[Opening TASK INPUTS section]

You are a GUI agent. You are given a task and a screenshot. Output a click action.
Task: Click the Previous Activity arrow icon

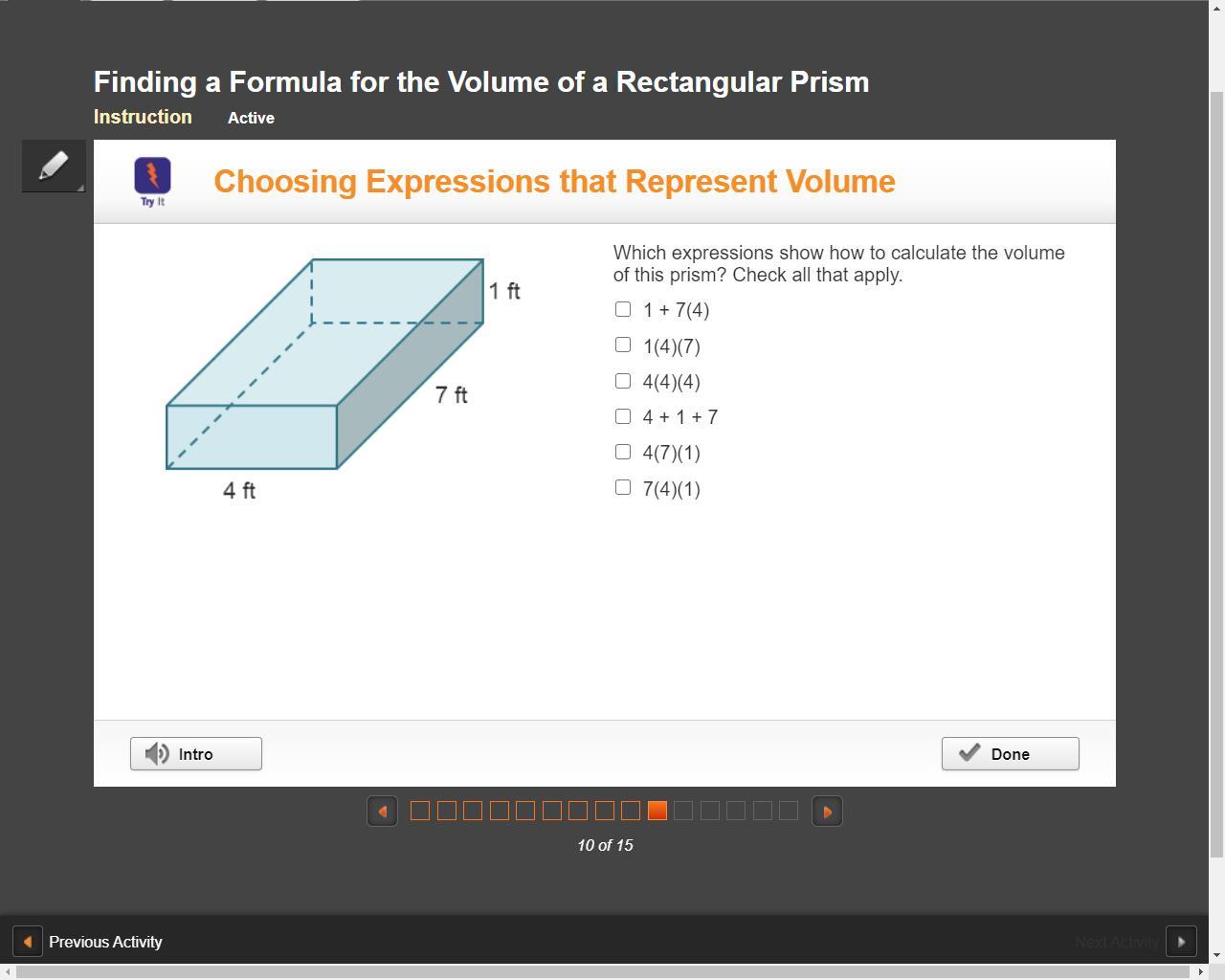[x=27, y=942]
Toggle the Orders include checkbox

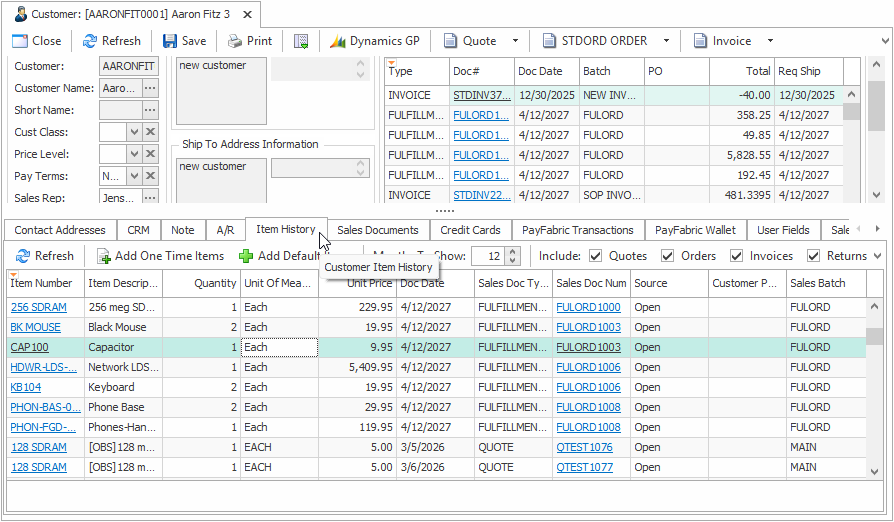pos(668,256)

[Closing TASK INPUTS section]

- _REQUIREMENT_:
In your copy, leave out the pictures and reproduce the material above exactly.

- _SOLUTION TO THIS TASK_:
You are a GUI agent. You are given a task and a screenshot. Output a click action.
Task: Click the Previous Activity arrow icon

[x=27, y=942]
Toggle the Orders include checkbox

pos(668,256)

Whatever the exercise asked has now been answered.